### READING PASSAGE
((

Tuesday, September 12, 2006

She is (not here)




A three-day weekend, having my mother up on Friday night and into Saturday, a bit of rural r&r for her -- she slept like a baby here, both in the night and for a nap on Saturday afternoon which she requested. Chalk that up to my wife’s amazing gift for creating nourishing and comforting environments, something in her eternal self-denigration says is something every woman does, denying her quintessential skill at it ...

Then Sunday it was yard work all a.m., a nap and quiet inner work in the afternoon -- finishing up Antony and Cleopatra, working on some poems, reading the Sunday New York Times while my wife took more stuff into her soon-to-close booth in Sanford, agonizing over what to do next. Hard rains mid-afternoon, a solid half hour of incessant pour, my how the land needed it. ...

And yesterday we were out for a day of perambles through the markets, hitting Webster around 8 a.m, my wife finding all sorts of stuff she like (rare) -- an impeccablly embroidered white sheet, a pillowcase, a metal planter, a dazzling orchid with yellow blooms on one stalk and white-and-purple blooms on an other. On the car radio, bits of the September 11 remembrances, all so faded these days in the great mass of the country -- I guess, if you didn’t lose someone in the towers or have a relative get killed in Iraq, the sense of sacrifice is intangible, like cumulus in a humid later-summer sky ... Though souls surely whipped through the aeries of that breezy day, a high thin absence making our rounds seem off, unpurposeful. No wonder we bitched at traffic and meals and each other. As if we were carrying on something that wasn’t quite the point at all.

But maybe that voice disquiets from within, in a place I can’t name but seem closer to, with these circuitous posts ... ghosts of the age, my aging, of bedposts drowned long ago when I declared myself home and woke quite alone ...


***

In characterizing the unconscious as theorized by Freud, Lacan strips away some associations with it which I have held dear -- shall I go there too, in his way, without my genius angel, without its devil depths? Do I have a choice? I mean, I’ve read this way to here because She led me. Each morning meditation is an immrama of the text, ever in search of an island of the everbedded unio of blue dreams; the wave I commit myself to flows to and fro and round and in Her unquiet salt demesne; She shores me here, today, to write these lines, astonishing maybe only to me, to her too, to hear me say them ...

***

“The Freudian unconscious has nothing to do with the so-called forms of the unconscious that preceded it, not to say accompanied it and which surround it today.

“... Freud’s unconscious is not at all the romantic unconscious of imaginative creation. It is not the locus of the divinities of night.

))

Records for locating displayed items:
((

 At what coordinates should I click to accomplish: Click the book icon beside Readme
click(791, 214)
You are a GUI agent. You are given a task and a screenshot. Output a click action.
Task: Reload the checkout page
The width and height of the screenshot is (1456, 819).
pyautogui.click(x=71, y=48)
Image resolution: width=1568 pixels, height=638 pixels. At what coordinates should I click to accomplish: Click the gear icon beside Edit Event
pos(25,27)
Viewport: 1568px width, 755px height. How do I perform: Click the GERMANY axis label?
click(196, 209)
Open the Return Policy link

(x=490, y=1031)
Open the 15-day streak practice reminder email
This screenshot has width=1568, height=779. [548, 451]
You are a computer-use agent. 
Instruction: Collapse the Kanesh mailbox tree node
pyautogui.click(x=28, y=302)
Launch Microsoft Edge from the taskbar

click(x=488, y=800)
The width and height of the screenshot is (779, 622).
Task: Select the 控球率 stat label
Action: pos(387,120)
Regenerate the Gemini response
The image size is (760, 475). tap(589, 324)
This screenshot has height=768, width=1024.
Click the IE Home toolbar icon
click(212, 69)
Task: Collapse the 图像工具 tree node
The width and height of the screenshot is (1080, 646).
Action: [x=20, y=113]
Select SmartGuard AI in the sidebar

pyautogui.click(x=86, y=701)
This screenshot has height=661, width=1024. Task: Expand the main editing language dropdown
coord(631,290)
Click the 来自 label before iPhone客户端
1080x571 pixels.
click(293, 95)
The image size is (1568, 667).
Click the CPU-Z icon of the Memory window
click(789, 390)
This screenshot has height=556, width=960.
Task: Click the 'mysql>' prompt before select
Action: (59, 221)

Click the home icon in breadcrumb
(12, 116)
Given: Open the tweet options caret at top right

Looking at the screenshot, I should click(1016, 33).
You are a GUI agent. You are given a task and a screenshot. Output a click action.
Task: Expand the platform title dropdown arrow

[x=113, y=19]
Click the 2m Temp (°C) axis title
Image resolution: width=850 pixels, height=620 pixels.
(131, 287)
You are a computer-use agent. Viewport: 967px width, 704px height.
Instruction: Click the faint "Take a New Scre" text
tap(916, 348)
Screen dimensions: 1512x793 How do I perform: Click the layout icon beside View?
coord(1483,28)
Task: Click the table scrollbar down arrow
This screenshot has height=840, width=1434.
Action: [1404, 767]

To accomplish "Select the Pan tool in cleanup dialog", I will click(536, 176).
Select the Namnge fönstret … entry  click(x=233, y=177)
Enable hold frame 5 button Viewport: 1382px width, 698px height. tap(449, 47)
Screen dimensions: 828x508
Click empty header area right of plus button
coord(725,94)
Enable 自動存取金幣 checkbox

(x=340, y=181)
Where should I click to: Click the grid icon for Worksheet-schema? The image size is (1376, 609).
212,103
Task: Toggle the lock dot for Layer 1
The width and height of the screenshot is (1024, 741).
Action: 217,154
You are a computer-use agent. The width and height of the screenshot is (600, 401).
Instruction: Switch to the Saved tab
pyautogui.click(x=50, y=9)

))

### REQUIRED WORK
Reproduce the portion of the journal entry starting at "In characterizing the" and ending at "say them ...".

### CORRECT ANSWER
In characterizing the unconscious as theorized by Freud, Lacan strips away some associations with it which I have held dear -- shall I go there too, in his way, without my genius angel, without its devil depths? Do I have a choice? I mean, I’ve read this way to here because She led me. Each morning meditation is an immrama of the text, ever in search of an island of the everbedded unio of blue dreams; the wave I commit myself to flows to and fro and round and in Her unquiet salt demesne; She shores me here, today, to write these lines, astonishing maybe only to me, to her too, to hear me say them ...